I stumbled on the Syriac Heritage Museum this morning. I didn’t even know that Syriac was used as an umbrella term for the Syriac-speaking community over the past two millennia. This would be, among other groups, the Chaldean Christian community. But Syriac actually has its roots among the Assyrians, Akkadians and Sumerians. It became obvious that the museum assistant I was speaking to this morning had a very clear sense that her ancestry went back way beyond the emergence of Christianity.

This is totally fascinating! I’ve obviously been to Islamic, Christian and Jewish museums and exhibitions many times, but this sense of ethnic belonging and history goes back further than any of these three faith communities. Strange that this museum was not even mentioned in the Lonely Planet. I just happened to walk past it in one of the streets behind my hotel in Ankawa.

They had some great exhibits at the museum and I particularly liked one of the Syriac manuscripts I saw – an old prayer book.
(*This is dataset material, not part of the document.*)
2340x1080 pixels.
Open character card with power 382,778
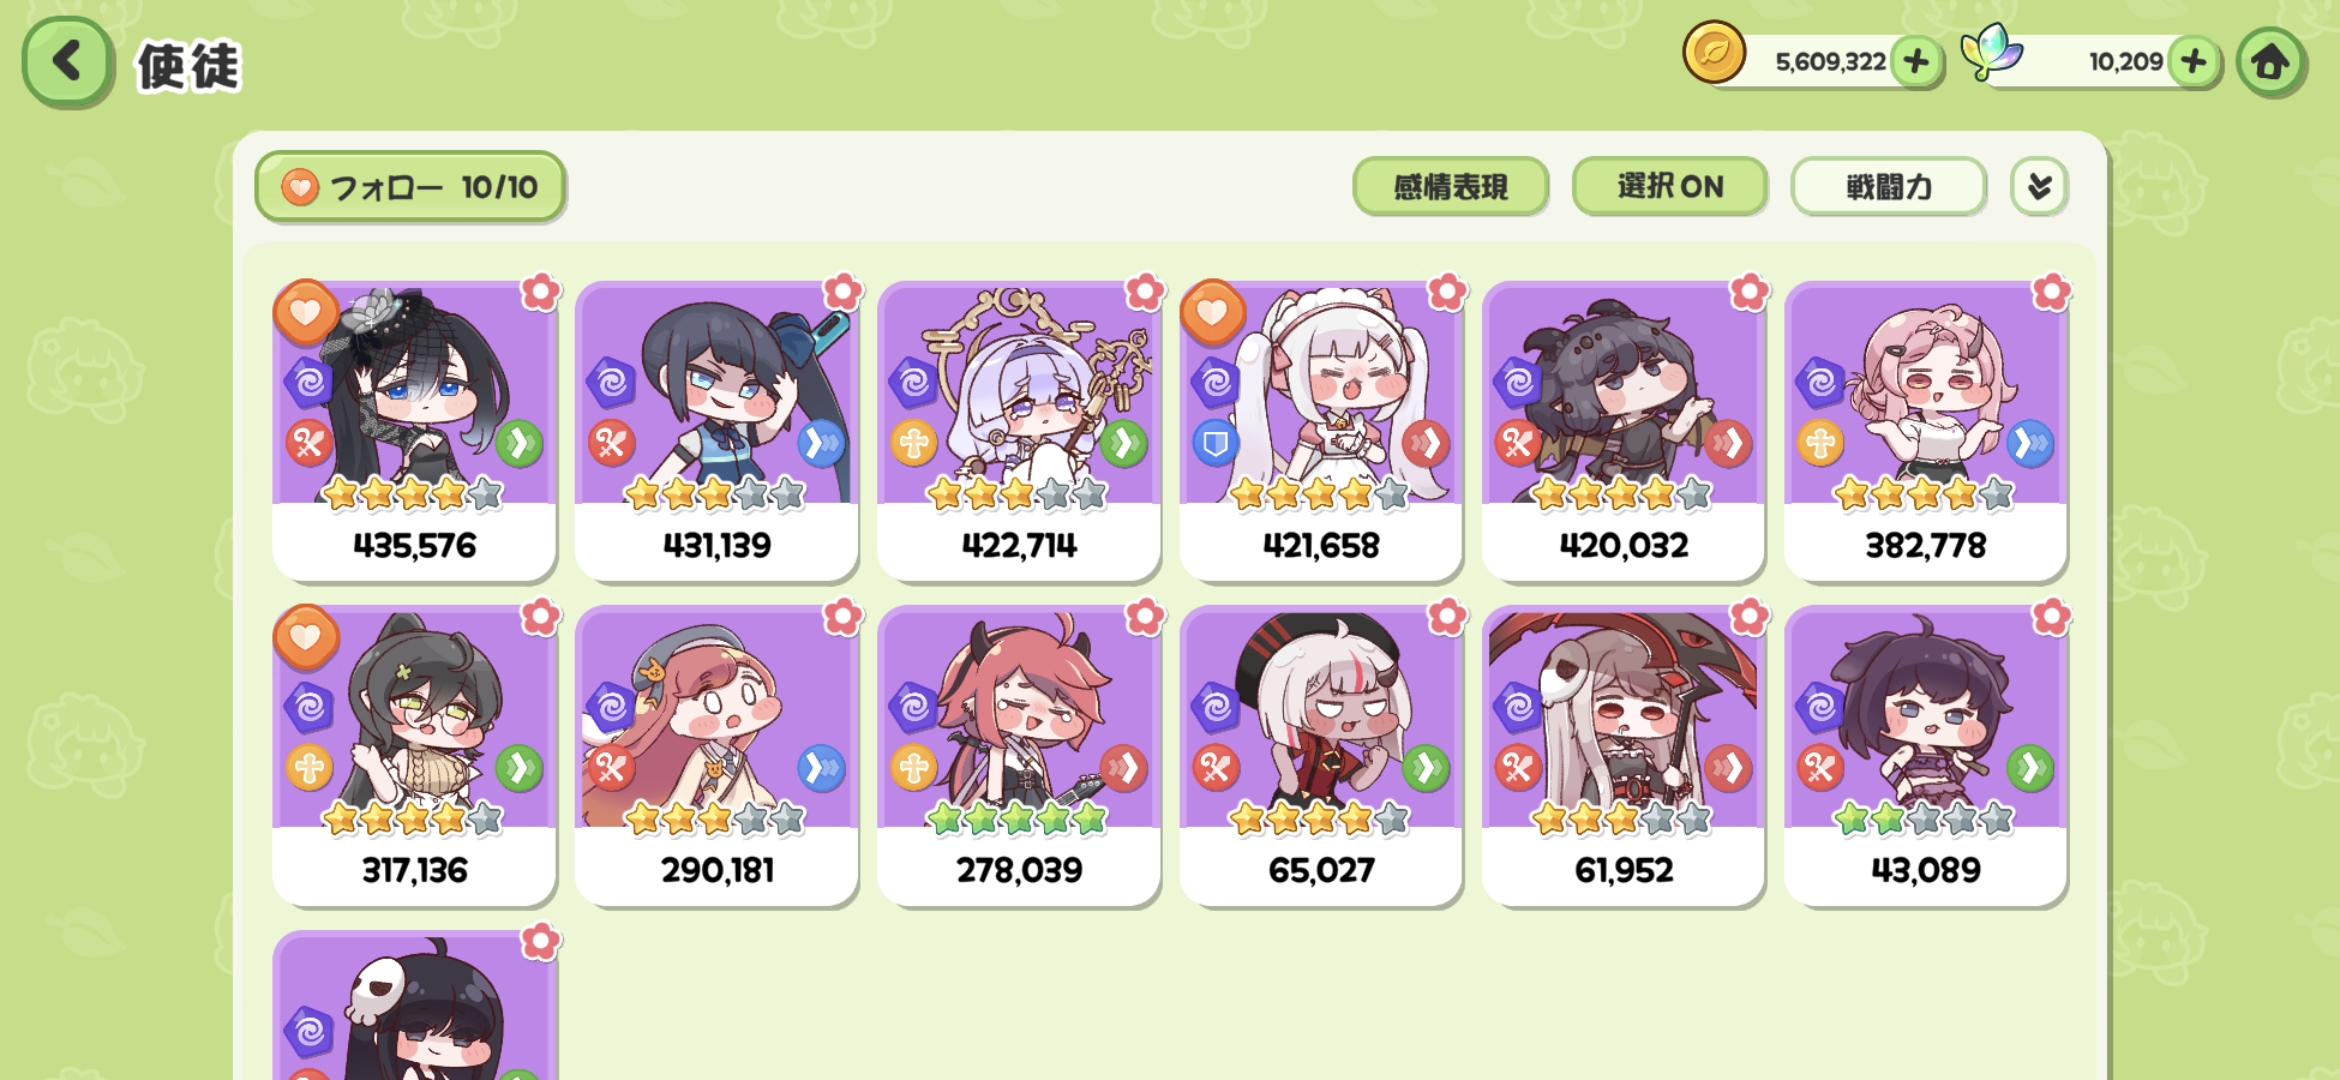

It looked very similar to some old manuscripts I saw in Addis Ababa a few months ago. I also liked the huge posters with the Syriac alphabets next to the cuneiform alphabet.


The rest of the day has been a bit up and down. I loved walking through some of the winding streets inside the Erbil Citadel. It was very atmospheric and also very peaceful. There are virtually no tourists around, and zero hassle, which makes walking around there very enjoyable.


At the same time I got a bit rattled when I discovered that the Erbil International Hotel (aka “Sheraton”) was protected behind 3-4 metre high thick walls and airport-style security at the gate (X-ray machines for bags and security checking for bombs under cars with mirrors). I went there today in search for some Italian food but kind of lost my appetite after the elaborate security process.

It didn’t get any better when I walked along endless concrete walls protecting the Kurdistan Parliament Building and other government buildings while I was searching for the Martyr Sami Abdul-Rahman Park. Drawing pretty pictures on these concrete wall doesn’t really make their presence less imposing.

The memorial for the dead at the twin attacks in February 2004, which is located in the Martyr Sami Abdul-Rahman Park, calls the dead “patriots” for the Kurdish cause. I feel very safe walking the streets of Erbil, but recent history here is obviously pretty turbulent.


I’ve moved to a small hotel next to the Erbil City Square, to get closer to the action and to cut down costs. ATMs don’t work here and no-one accepts credit cards! Anyway, I really enjoyed chilling out in Erbil City Square after dark this evening. People just sit down next to you and start talking to you. Nice.



2 thoughts on “Syriac Heritage & Concrete Walls

  1. This is a great photo of the Syriac Manuscript. I am working on a book about Assyrian Bibliography and I was wondering if I can use this for the cover page?